Темно. Игорь Петрович присаживается, он устал. Закуривает. Сторож играет фонариком: зажжет — погасит… Кругом земля. Торчат лопаты. Сторож сокрушается: копали, копали… Волконский из темноты вновь взволнованно зовет: дай-ка сюда свет! Он смахивает землю с гроба, разглядывает знакомые стеариновые пятна: он! он!.. открывайте!.. На этот раз ошибки не будет.
Крышку снимают. Бабушка лежит и чуть белеет лицом. Она слабо шевелит рукой. Потом приподнимает голову. Потом садится. Сторож роняет фонарик. И в совершенном мраке бабушка четко произносит:
— Александр, я озябла.
Волконский бросается к ней. Ощупью находит ее руки и целует их:
— Голубка моя. Радость моя… Проснулась!
— Отойди же, Александр, — говорит старуха. — Ты весь в земле. Ты нечист. Я встану сама…
— Проснулась!.. Какое счастье, что я сюда приехал… Бабушка! Радость моя! Летаргический сон у вас уже был трижды?

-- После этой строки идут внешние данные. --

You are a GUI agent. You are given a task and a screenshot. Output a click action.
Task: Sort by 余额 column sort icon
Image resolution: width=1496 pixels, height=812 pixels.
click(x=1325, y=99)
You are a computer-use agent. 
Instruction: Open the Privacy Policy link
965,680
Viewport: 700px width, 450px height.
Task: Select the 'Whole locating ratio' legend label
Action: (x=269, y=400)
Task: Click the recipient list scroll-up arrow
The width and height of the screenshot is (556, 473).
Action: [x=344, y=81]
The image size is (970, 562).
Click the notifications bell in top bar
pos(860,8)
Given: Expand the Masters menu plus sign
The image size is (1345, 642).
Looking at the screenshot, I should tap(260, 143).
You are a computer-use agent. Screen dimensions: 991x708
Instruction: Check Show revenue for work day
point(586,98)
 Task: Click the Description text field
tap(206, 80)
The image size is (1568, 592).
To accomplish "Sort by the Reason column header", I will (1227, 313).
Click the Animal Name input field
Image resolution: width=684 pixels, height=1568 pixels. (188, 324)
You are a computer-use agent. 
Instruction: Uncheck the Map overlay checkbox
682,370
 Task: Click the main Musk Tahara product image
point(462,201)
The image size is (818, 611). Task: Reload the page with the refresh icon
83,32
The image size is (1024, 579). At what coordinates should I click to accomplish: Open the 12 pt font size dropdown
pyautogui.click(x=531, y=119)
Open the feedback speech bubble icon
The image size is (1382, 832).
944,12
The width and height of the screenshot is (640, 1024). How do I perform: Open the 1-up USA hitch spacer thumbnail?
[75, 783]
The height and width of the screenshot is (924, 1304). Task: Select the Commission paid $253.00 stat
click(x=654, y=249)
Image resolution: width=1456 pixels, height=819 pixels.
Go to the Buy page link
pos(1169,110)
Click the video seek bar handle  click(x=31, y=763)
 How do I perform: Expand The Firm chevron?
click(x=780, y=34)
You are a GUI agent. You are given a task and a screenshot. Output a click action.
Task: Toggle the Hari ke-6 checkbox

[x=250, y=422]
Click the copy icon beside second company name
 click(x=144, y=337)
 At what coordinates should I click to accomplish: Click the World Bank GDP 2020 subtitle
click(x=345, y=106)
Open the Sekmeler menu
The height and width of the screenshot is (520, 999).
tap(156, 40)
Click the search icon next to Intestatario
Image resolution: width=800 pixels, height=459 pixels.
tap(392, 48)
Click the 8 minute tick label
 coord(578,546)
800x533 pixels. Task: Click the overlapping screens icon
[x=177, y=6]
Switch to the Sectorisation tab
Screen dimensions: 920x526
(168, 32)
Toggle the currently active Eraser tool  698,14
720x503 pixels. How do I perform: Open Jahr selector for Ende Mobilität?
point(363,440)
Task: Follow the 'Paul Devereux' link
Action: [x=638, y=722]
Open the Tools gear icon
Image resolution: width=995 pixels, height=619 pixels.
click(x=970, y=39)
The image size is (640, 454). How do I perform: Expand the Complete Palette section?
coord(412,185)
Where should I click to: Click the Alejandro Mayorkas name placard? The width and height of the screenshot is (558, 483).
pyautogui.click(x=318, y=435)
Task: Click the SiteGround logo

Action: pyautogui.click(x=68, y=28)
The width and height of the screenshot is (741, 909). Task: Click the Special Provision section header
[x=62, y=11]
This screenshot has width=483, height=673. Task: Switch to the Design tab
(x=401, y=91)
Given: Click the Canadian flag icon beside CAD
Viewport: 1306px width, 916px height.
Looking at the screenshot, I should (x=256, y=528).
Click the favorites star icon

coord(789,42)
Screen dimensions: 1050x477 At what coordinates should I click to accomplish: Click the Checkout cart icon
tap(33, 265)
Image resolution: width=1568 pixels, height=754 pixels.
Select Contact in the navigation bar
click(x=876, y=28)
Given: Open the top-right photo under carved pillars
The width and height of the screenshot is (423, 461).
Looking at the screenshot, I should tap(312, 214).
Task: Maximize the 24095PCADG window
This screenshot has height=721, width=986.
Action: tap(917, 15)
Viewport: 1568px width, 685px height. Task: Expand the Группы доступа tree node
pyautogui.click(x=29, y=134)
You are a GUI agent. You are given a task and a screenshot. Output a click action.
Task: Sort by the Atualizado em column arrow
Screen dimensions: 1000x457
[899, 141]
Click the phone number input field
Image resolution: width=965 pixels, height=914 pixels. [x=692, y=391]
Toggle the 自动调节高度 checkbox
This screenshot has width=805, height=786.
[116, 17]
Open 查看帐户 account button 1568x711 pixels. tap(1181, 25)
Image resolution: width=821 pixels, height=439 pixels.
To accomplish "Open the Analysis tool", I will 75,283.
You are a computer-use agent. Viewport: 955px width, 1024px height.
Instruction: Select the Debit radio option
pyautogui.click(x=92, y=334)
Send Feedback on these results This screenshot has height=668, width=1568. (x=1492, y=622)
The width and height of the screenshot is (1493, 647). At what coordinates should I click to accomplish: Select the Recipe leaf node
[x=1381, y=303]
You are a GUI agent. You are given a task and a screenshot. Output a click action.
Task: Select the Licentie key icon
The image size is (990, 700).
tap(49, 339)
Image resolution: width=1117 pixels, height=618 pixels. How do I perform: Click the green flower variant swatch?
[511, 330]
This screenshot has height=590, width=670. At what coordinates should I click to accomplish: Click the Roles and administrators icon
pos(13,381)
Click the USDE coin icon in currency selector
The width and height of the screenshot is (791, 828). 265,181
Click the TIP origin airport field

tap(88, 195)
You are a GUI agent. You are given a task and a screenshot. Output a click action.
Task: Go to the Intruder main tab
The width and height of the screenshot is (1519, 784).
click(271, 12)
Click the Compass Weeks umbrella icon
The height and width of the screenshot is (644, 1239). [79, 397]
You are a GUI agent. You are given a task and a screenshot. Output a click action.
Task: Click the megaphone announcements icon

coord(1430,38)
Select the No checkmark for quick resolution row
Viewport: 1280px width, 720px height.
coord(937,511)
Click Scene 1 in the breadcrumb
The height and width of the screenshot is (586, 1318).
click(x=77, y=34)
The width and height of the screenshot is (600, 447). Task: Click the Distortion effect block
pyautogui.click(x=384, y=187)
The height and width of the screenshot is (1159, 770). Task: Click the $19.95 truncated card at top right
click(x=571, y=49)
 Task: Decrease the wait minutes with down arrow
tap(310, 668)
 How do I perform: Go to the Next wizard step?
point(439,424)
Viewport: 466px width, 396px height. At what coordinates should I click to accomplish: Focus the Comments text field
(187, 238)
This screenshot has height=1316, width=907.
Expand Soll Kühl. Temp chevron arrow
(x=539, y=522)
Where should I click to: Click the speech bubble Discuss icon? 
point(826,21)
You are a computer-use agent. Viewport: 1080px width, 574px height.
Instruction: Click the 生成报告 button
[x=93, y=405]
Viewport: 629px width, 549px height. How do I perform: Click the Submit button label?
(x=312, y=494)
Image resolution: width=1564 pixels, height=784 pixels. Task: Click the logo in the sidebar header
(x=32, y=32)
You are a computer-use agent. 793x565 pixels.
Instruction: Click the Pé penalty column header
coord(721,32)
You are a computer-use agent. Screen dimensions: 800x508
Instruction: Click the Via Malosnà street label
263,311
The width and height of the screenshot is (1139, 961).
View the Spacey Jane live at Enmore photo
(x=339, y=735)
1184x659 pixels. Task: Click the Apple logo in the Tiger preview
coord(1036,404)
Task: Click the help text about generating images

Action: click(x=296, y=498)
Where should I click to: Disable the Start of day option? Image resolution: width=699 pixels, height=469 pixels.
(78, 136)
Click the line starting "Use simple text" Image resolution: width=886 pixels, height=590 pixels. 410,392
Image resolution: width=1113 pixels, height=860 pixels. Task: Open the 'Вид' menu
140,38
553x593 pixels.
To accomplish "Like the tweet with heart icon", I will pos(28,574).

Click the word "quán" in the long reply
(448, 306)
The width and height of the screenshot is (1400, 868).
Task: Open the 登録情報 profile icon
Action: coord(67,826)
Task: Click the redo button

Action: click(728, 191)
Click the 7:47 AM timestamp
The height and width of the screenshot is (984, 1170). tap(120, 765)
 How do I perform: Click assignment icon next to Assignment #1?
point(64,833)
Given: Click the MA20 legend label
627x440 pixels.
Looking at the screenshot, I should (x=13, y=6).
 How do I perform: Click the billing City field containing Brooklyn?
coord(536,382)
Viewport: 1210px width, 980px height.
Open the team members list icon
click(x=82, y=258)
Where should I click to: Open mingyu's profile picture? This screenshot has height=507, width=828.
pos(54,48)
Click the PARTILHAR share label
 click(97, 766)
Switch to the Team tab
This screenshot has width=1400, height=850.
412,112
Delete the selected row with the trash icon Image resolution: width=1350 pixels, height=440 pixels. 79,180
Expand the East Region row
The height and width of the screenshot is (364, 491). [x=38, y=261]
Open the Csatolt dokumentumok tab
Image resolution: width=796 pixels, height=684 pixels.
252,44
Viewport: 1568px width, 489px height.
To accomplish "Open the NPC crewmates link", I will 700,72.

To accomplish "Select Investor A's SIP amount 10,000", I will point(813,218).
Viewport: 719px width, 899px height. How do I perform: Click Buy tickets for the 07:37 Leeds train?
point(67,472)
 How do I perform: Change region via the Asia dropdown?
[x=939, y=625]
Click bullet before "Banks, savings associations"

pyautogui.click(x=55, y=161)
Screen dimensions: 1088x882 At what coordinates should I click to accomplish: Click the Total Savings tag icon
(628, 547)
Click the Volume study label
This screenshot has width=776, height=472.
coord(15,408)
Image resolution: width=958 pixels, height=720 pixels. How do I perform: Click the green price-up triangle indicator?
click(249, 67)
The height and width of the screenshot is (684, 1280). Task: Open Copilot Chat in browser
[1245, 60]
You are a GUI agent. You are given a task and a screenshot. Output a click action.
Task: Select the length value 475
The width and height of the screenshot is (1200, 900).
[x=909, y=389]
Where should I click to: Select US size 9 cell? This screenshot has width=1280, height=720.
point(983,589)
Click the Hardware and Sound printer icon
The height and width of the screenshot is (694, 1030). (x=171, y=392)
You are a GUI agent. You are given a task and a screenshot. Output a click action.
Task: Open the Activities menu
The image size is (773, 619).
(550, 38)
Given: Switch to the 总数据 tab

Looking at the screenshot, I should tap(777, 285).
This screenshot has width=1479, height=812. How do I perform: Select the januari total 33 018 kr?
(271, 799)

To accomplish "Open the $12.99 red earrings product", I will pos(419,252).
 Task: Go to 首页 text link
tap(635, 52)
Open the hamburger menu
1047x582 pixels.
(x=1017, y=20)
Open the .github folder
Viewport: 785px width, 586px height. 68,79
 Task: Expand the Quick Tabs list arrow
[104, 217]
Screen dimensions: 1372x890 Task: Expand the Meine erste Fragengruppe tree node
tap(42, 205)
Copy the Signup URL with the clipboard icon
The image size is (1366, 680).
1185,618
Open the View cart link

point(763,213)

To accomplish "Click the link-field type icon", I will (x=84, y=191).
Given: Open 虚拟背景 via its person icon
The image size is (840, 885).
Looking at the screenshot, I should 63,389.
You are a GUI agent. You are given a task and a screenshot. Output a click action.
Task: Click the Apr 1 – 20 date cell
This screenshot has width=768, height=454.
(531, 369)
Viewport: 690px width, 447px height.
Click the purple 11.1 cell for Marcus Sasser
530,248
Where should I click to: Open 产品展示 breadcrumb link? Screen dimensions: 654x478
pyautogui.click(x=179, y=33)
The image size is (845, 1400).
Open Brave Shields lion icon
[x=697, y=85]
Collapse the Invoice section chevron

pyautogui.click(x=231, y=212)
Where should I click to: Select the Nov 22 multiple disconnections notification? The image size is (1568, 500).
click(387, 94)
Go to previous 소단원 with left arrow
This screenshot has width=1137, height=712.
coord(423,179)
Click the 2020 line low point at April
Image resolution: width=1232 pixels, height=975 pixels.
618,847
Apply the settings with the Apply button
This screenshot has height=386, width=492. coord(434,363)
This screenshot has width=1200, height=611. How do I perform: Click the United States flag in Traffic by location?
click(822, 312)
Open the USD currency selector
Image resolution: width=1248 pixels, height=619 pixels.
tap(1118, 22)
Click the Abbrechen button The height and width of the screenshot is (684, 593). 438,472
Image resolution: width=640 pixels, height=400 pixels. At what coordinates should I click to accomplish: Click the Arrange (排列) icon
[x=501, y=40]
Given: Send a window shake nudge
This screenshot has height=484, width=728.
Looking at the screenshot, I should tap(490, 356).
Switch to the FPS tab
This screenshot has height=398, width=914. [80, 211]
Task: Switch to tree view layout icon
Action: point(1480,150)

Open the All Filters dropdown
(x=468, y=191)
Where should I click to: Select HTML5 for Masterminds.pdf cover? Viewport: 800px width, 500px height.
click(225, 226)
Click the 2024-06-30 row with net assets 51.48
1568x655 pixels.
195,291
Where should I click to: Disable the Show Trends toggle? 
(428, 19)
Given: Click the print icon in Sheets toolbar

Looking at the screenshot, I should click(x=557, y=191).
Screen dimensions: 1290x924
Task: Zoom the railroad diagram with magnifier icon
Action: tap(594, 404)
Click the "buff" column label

— В третий раз… Нет, в четвертый, милый!
Сторож извлек из фуфайки полбутылки и приложился. Ему не по себе.
Заслышав животворное бульканье, Волконский сурово говорит, что бабушке после летаргического сна глоток спиртного куда нужнее, чем прочим…
Без лишних слов пожарник изымает бутылку у сторожа и передает бабушке. Старая княгиня глотнула раз. Потом еще раз:
— Какая дрянь. У тебя нет ничего другого, мой милый?
Она сидит на крышке собственного гроба.
— Нет, моя голубка, ничего нет.
— Мы на загородном?.. Или нашем, фамильном?
— На загородном.
— Что ж, здесь воздух почище. И какие звезды… Внучек. Зачем ты суешь мне эти тряпки?
— Это не тряпки. Это костюм. Шерстяной. Вам надо переодеться, бабушка.
— Ты прав, мой милый, поганая синтетика совершенно не греет. Однако полагаю, что до дома я как-нибудь выдержу…
Игорь Петрович и сторож в себя еще не пришли.
— Где машина, внучек?
— Там.
Старуха медленно и прямо (какая спина!) идет к кладбищенским казенным воротам, выходит за — и садится в такси. Таксист просыпается и заводит мотор. Ему заплачено за всю ночь вперед. Старуха садится на заднее сиденье и брезгливо оглядывается через плечо на оставшихся:
— Ну и общество вокруг тебя, мой милый.